El domingo por la noche mi madre nos vetó el Betis-Celta y dio con un reportaje que resultó mejor. Y eso que quedaron 3-3. Un médico desviado a la homeopatía decidió montar una secta de brujos, y varios expacientes del chamán hablaban en la tele para relatar su experiencia. Uno de ellos grabó algún episodio que vivió: quince personas en una playa de Cádiz sobre las 6 de la mañana en ropa de baño, en círculo y moviéndose como en los instantes previos a jugar un partido. El líder les pidió que dijeran por turnos algo de sus vidas que les avergonzara. Un hombre alzó la voz: “Odio a mi abuelo”. Sus compañeros se quedaron mudos, y el hombre continuó: “No le soporto, joder”. Tras ello, los demás también expusieron sus vergüenzas: todo malos recuerdos.

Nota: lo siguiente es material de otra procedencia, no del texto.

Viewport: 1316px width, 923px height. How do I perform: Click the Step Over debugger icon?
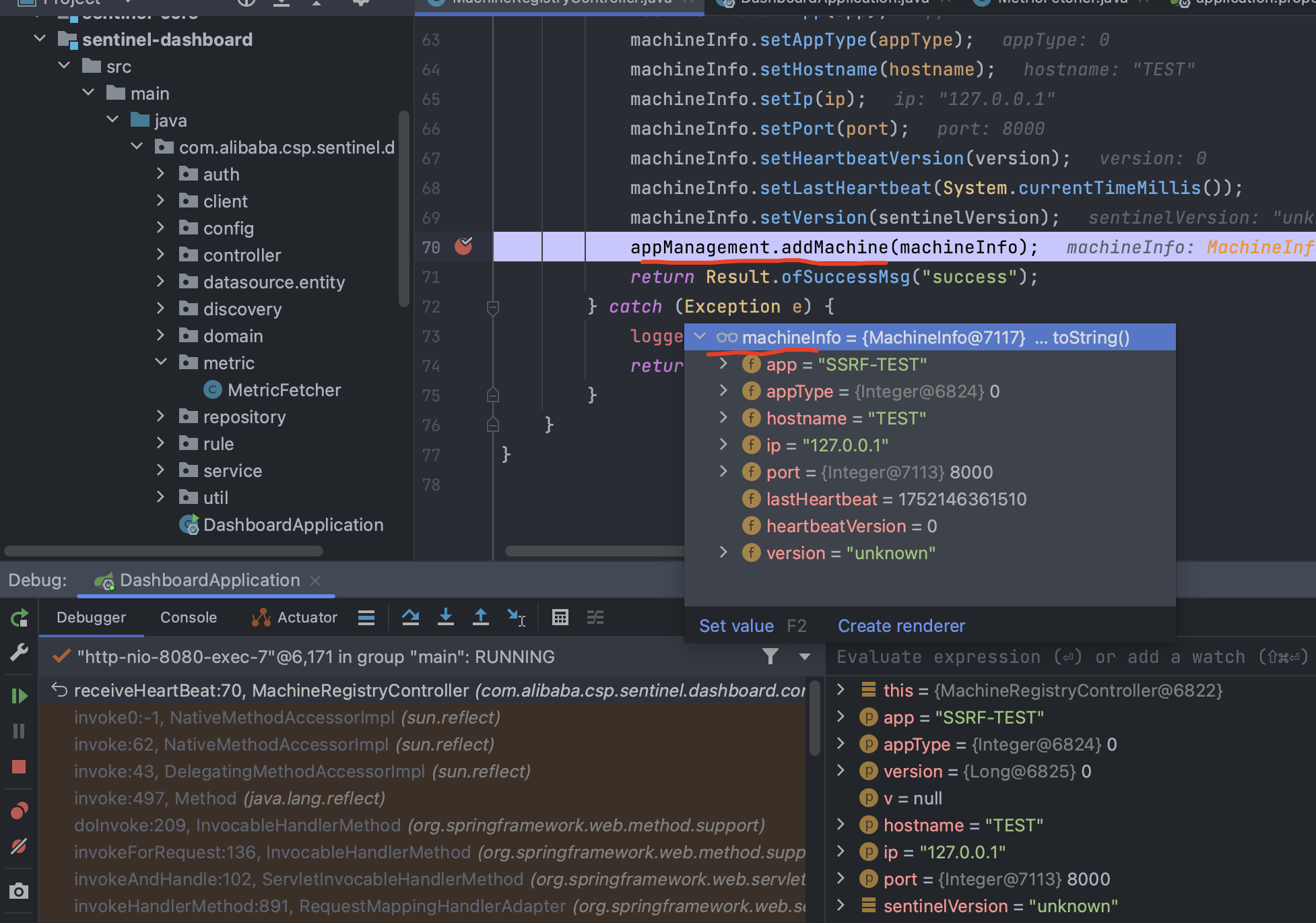pos(410,617)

Después del programa y ayer me quedé pensando, sobre todo en el hombre que odiaba a su abuelo. Pero también en los recuerdos. En por qué unos se quedan, rojos, y otros se van, como si no tuvieran color. Y por qué el cerebro, que es tan inteligente, no elimina a los malos y subraya los otros.
PD: Al final no borré espacio, porque en la galería del iPhone tú decides los recuerdos que se quedan. Buenos o malos.